Could you elaborate on the techniques you see in Aikido against a kicking opponent?


/Yari


----------



## Jas (Mar 11, 2004)

theletch1 said:
			
		

> Yari, Nihon Goshin has basic front and side kicks but no high kicks or spinning type kicks.  ]
> 
> I used to study Nihon Goshin Aikido, it is an excellant style I am a green belt (the first rank to learn kicking defenses) these are very effective!!! as for the spinning and high kicks we do practice them often (my Sensei was a blackbelt in ishonryu(?) Karate before he studied Aikido. I am still with the same Sensei (Jerry Phelps) he has started his own style, it is called Nihon Goshinjutsu Aikido. It is all the Nihon Goshin Aikido with alot of Juijitsu(?) sorry for all the bad spelling!!!! You can check it out at Aikidobuff.com.
> 
> John


----------



## Shogun (Apr 14, 2004)

The Kicks I know of that are commonly used in Aikido are:
Mae Geri - front kick
yoko Geri - side kick
mawashi geri - roundhouse kick

Usually these kicks are used at higher levels. to me it would make more sense to introduce them sooner. However, as a self-defense, I have never seen anyone kick at me in a street fight.
There might be more Atemi in the Aiki I practice. It is actually a Bujutsu form (Ideta Ryu)


----------



## buddah_belly (Apr 15, 2004)

> I havn't found a Aikido school that does defence against a kick.


We do.


----------



## theletch1 (Apr 15, 2004)

buddah_belly said:
			
		

> We do.


Most styles do.  As JAS stated Nihon Goshin does at green belt level and above although many students will experiment with defenses at lower levels on their own.  I have a kenpo back ground so I have been known to use some old kenpo defenses in a line.  My classmates know my history so they will throw a kick out there now and then just to see my reaction.  I really enjoy taking a kenpo tech/defense and transitioning into an aikido technique.


----------



## Yari (Apr 16, 2004)

I'd love to try practicing your style, Jeff.

/Yari


----------



## theletch1 (Apr 16, 2004)

Yari said:
			
		

> I'd love to try practicing your style, Jeff.
> 
> /Yari


Yari, pack up the family and move to the states! :uhyeah:   We've always got room for one more crash test dummy, er I mean, aikido-ka at the dojo.


----------



## ShhDragon@sprynet.com (Nov 4, 2004)

Sure there are kicks!

The trouble arises when we think a tsuki is a thrust punch and a Yokomenuchi is a strike to the temple with the pinky edge of the fist. These two terms (tsuki and yokomenuchi) as well as others such as shomenuchi do not refer to types of fist strikes. They refer to directions of energies. Notably, we often express these energies as punches.

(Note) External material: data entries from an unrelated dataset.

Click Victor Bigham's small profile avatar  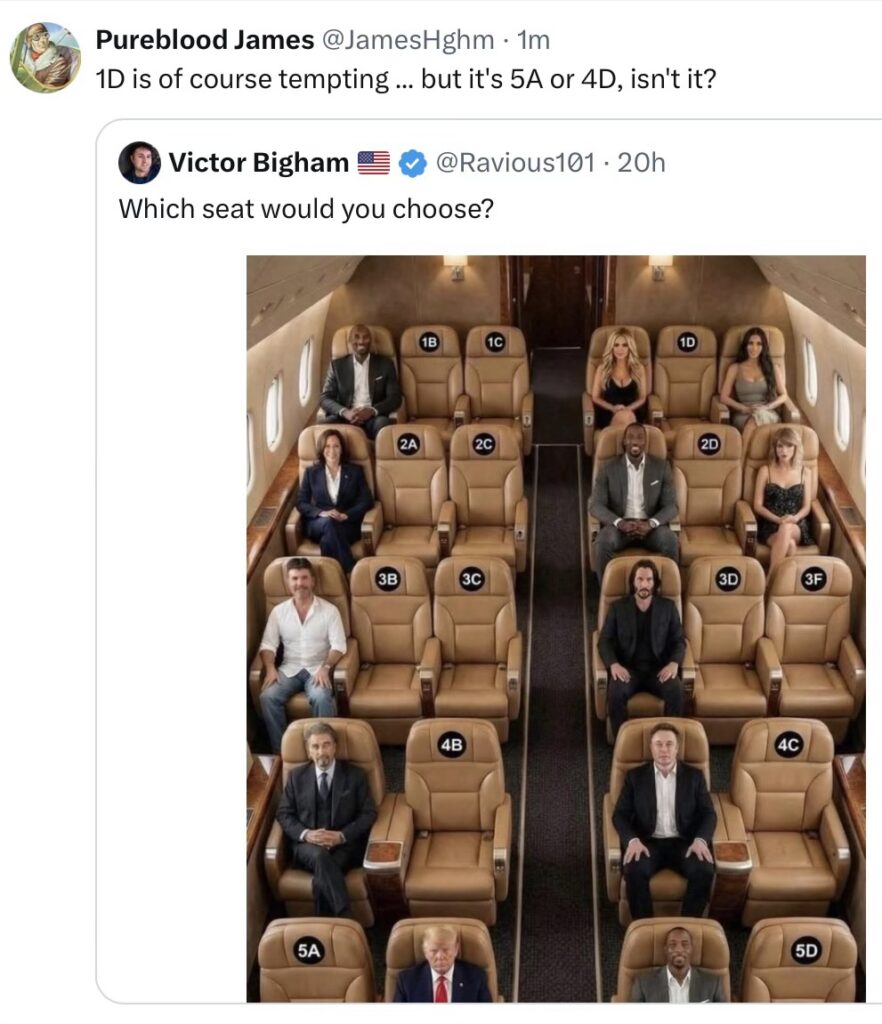click(x=139, y=162)
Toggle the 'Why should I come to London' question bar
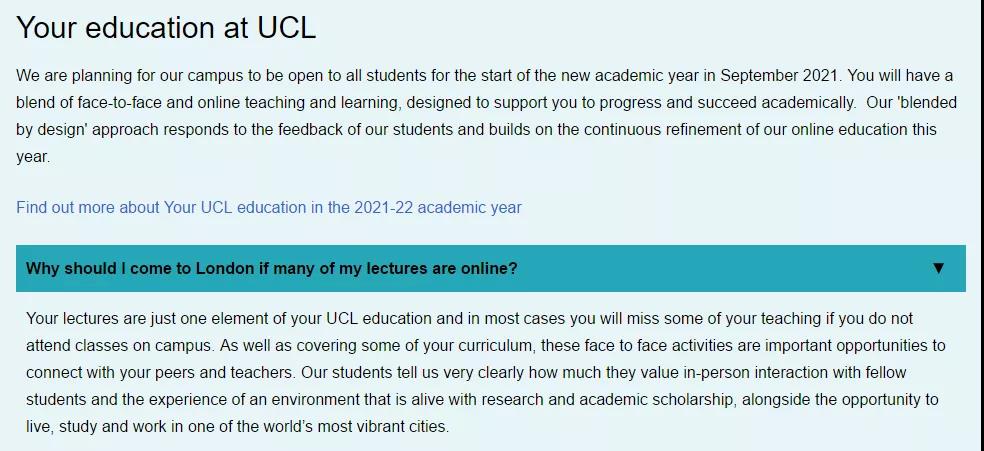This screenshot has height=451, width=984. click(491, 268)
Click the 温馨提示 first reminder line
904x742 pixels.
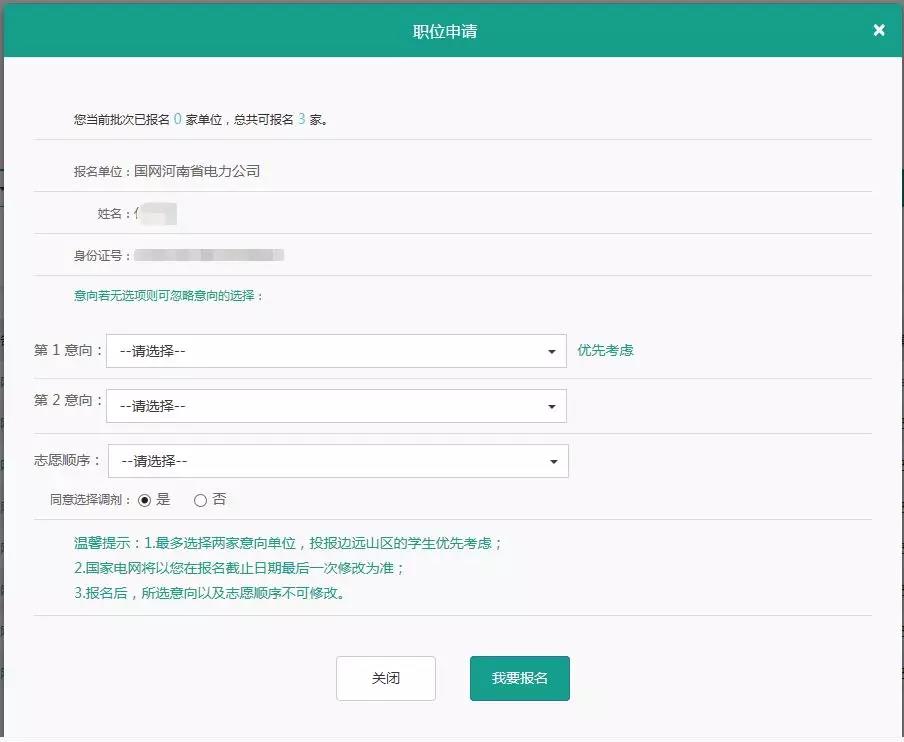point(288,544)
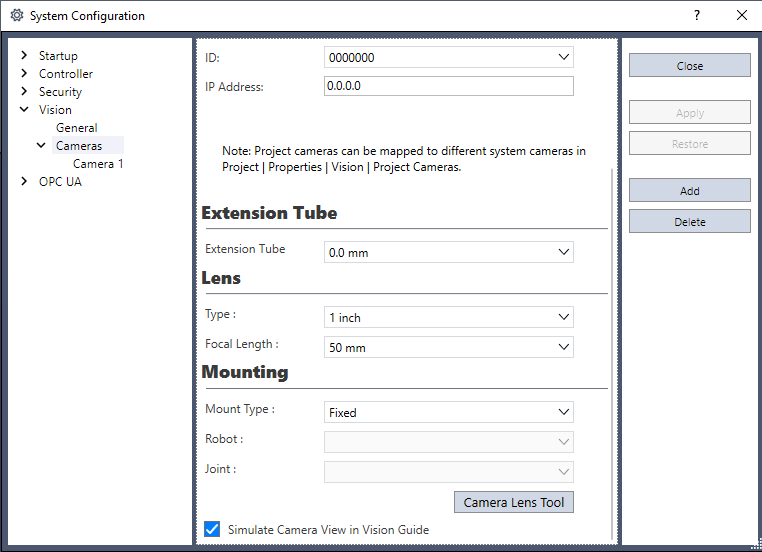
Task: Open help with the question mark icon
Action: click(697, 16)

Often the question you asked leads us to wonder: "Do you have techniques for locking an ankle because my kotegaeshi likely would fail on those fat ankles of uke's?" We lock the wrist in kotegaeshi often because it is a relatively simple matter. But these waza refer not to wrist locks but the shapes/directions and their energies. Kotegaeshi does not refer to a wristlock rather it refers to a series of energies, directions, and intentions required to offer the ground to uke in a given circumstance.



-Stephen Watson


----------



## Paul B (Nov 4, 2004)

True enough.

Tsuki simply means "thrust" in any direction,but it needs a qualifier,such as shomen(front of head) or mune(middle of body).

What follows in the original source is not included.